EXTRACTED TEXT -
....................

Recently, I was going through my archives and found a few cassettes of some ‘old’ Ghanaian musicians.
It evoked nostalgic memories of the days when cassette player was in vogue.
I am sure those who grew up at a time that preceded the cassette days would be saying in their minds, “small boys are young.”
I didn’t come to meet the ‘plates’. I only saw spoiled samples of the plate players. While growing up, we either listened to music on the radio or from cassette players.
For those of us who needed our freedom to listen to the music we wanted at the time we so desired, one had to get a Walkman.
In fact, my active childhood days were during the nascent stages of the hiplife game. Despite my exposure to early days’ Ghanaian rap from Mahoney P, Native Funk Lords, Talking Drums, Reggie Rockstone, Nananom, Akyeame, Obrafour and the like, I also had an eclectic taste for music.
My love for highlife music would nudge me to borrow cassettes of Aseibu Amenfi, Pat Thomas, Oheneba Kissi, Amakye Dede, and Kojo Antwi from the older folk in my neighbourhood. These were musicians with great albums and medleys.

....................

(Word and element locating records)
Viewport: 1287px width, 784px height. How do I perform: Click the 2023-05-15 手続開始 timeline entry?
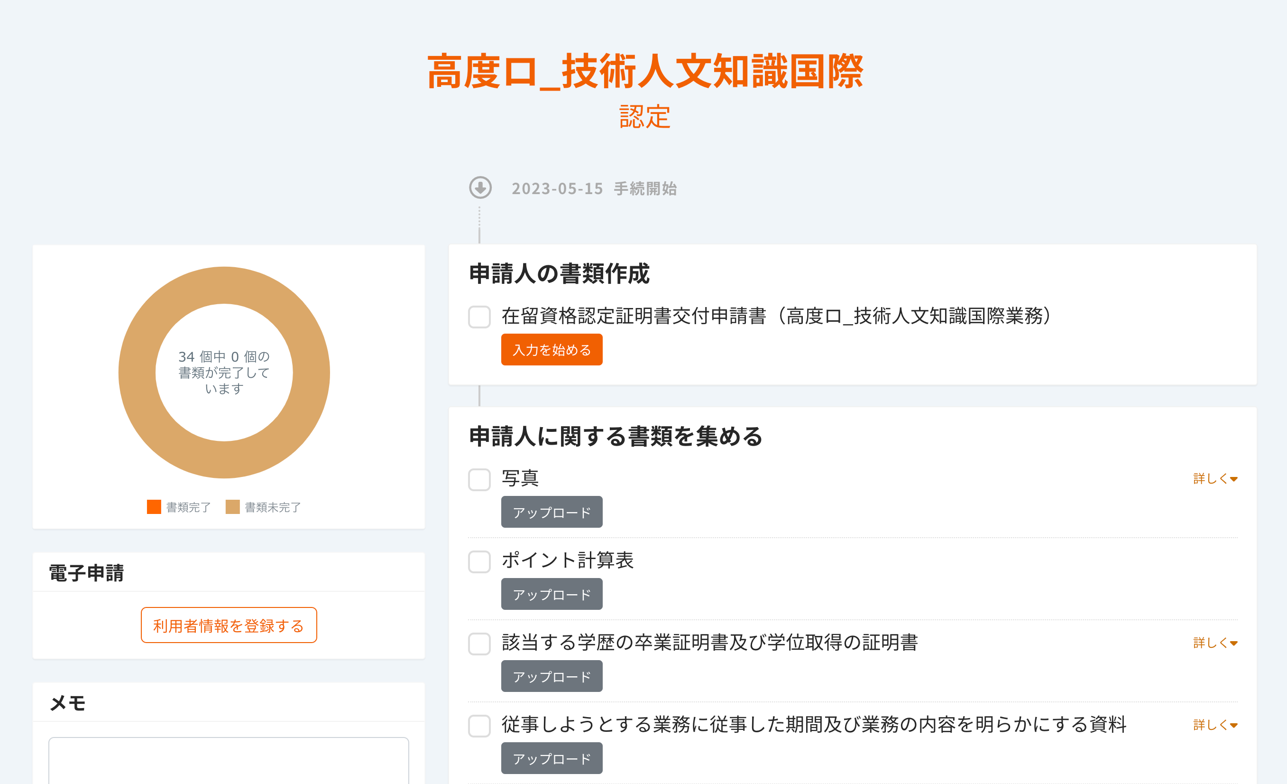(x=594, y=189)

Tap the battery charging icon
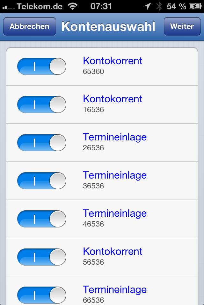pos(195,6)
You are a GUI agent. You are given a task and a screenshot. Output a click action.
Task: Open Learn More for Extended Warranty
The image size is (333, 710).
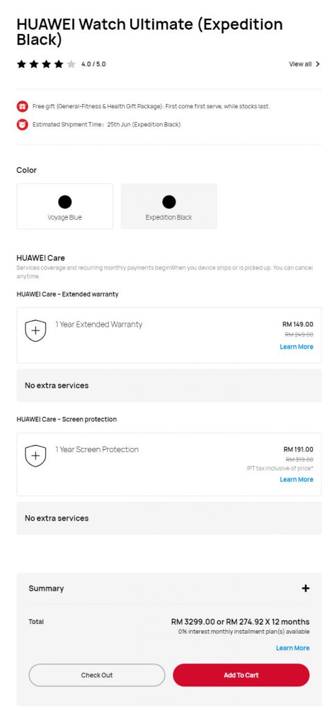tap(296, 347)
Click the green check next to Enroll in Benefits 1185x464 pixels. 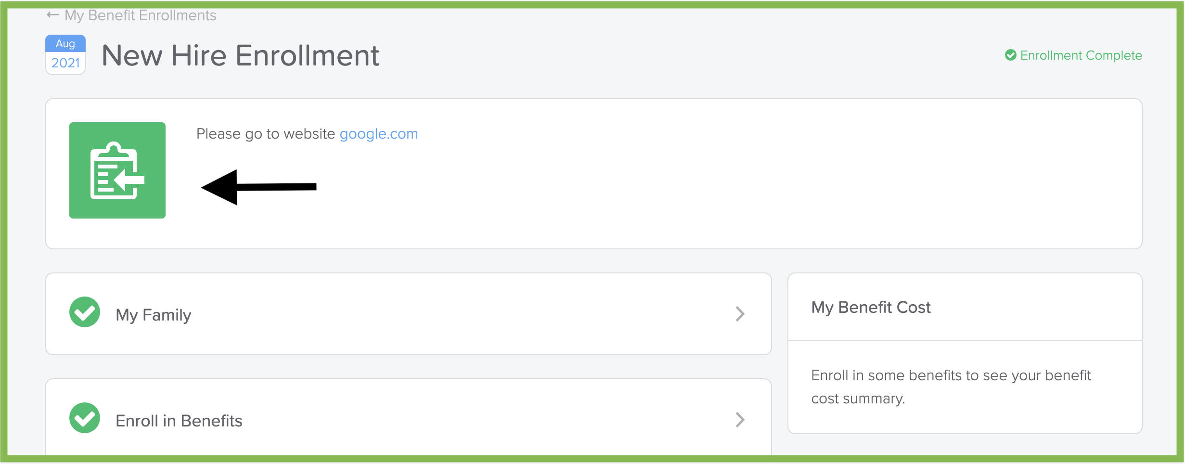coord(85,418)
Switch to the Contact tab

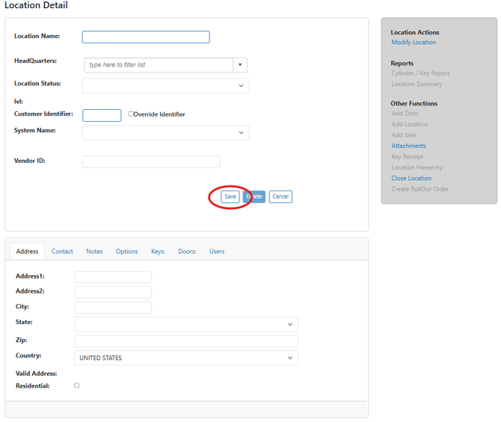click(62, 252)

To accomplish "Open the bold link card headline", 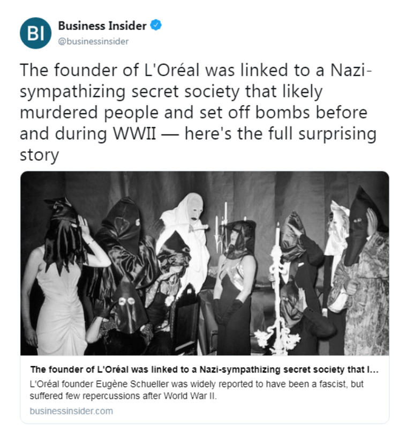I will [x=205, y=369].
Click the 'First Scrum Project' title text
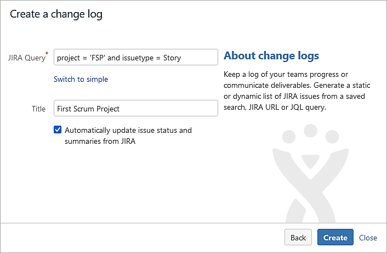387x253 pixels. tap(88, 109)
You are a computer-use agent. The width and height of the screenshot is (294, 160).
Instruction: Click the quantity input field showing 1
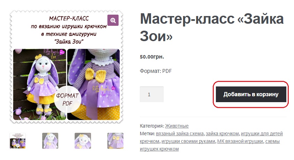[x=152, y=94]
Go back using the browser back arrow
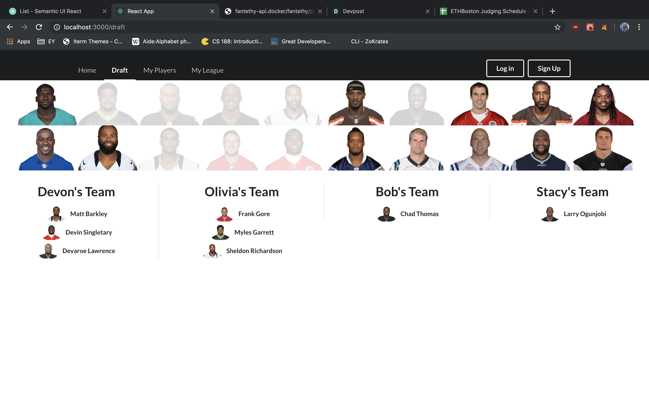Viewport: 649px width, 406px height. point(10,27)
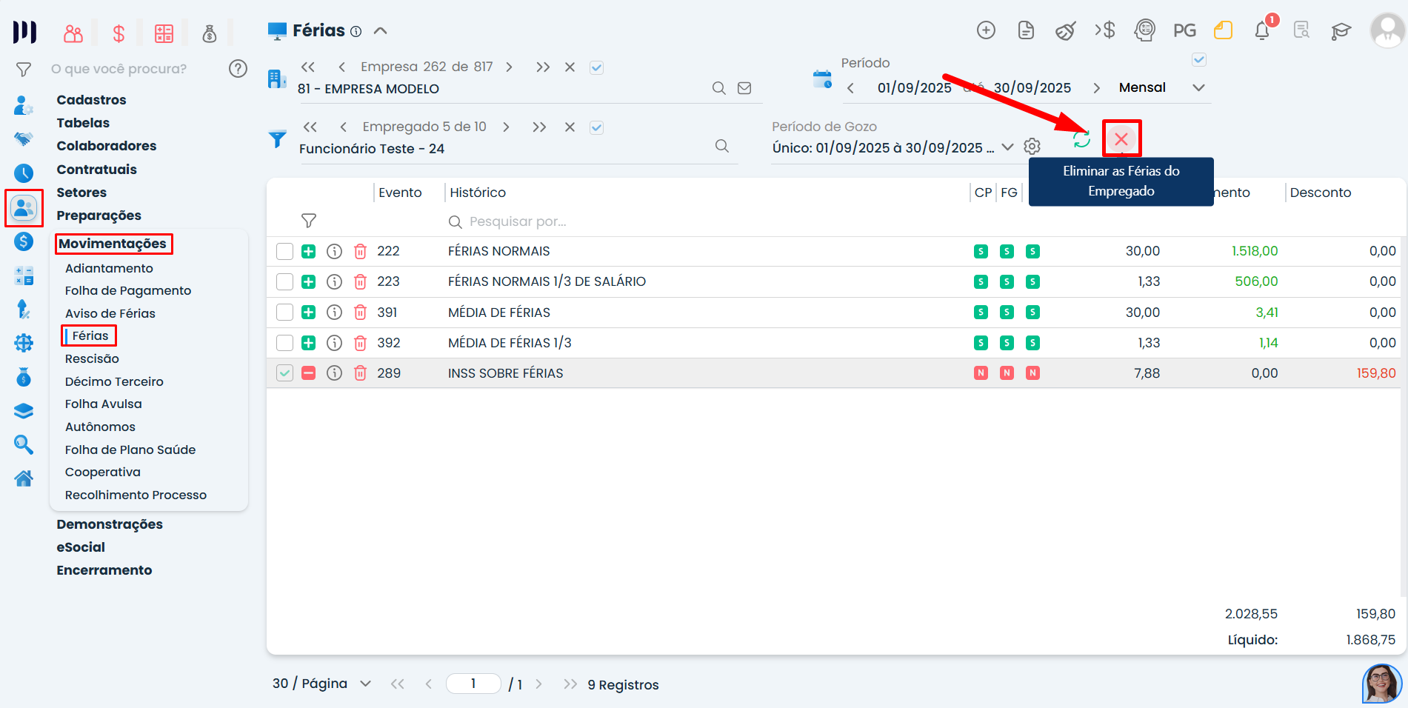Check the box for FÉRIAS NORMAIS row

[284, 251]
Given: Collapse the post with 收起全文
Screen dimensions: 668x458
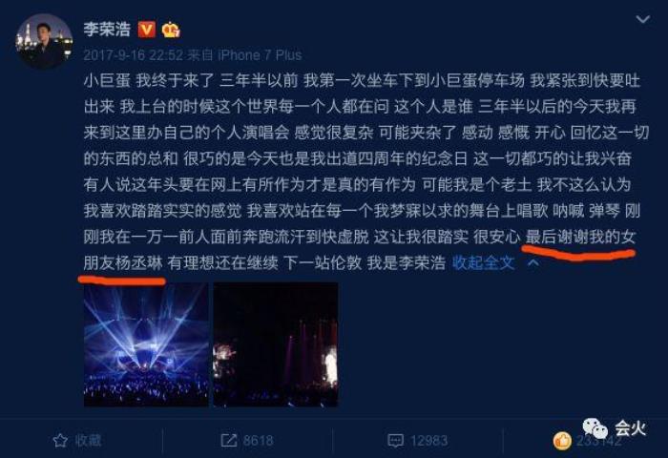Looking at the screenshot, I should 484,262.

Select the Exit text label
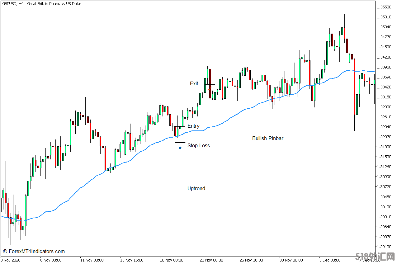[194, 84]
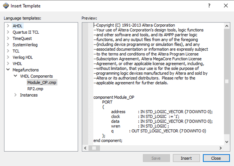Viewport: 234px width, 166px height.
Task: Collapse the Megafunctions tree node
Action: click(x=8, y=70)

....................

EXERCISES -
A. Decide whether each statement agrees with the piece on old Ghanaian music cassettes: (i) The writer grew up listening to music on plate players. (ii) The writer borrowed highlife cassettes from older people nearby. (iii) The writer's active childhood fell during the early stages of hiplife. Answer yes or no for each and quote the deciding words.
B. Write a continuation of the piece on old Ghanaian music cassettes, picking up after its final sentence.
The records come from a separate source.

RESULTS OF THE TASKS -
A.
(i) No: "I didn’t come to meet the ‘plates’. I only saw spoiled samples of the plate players."
(ii) Yes: "borrow cassettes of Aseibu Amenfi, Pat Thomas, Oheneba Kissi, Amakye Dede, and Kojo Antwi from the older folk in my neighbourhood"
(iii) Yes: "my active childhood days were during the nascent stages of the hiplife game"

B.
When hiplife reached its highest noon in the early 2000s, it was still a common practice to have albums by the proponents of the new form of music – our version of hip-hop.
In the days when artistes could only get their music released with the help of executive music producers, one needed to have an album. No executive music producer would spend money to put just one track on a cassette or on a CD for the music market. Therefore, releasing an album was a must-do. Agicoat Records, Frimprince Music Production, Big Ben Music Production, Slip Music, Megastar Limited, etc invested their monies in musicians who had albums to sell – not singles.
About 10 years ago, a new phenomenon emerged; musicians started releasing singles. They would release single tracks and release albums later. Even gospel musicians who had been notoriously marked for their conservatism also joined the singles bandwagon.
Interestingly, there were artistes on this ‘band-wagon’ who only made waves with a single or two and got lost from the system right afterwards. That obviously would have been impossible during the album days.
The last time I checked, most of these executive music producers have ventured into other businesses. While some are now engaged in selling mobile phones, building equipment and farming, transport services, others have veered into bakery.
The business was no longer profitable to them due to piracy and the advent of modern technology.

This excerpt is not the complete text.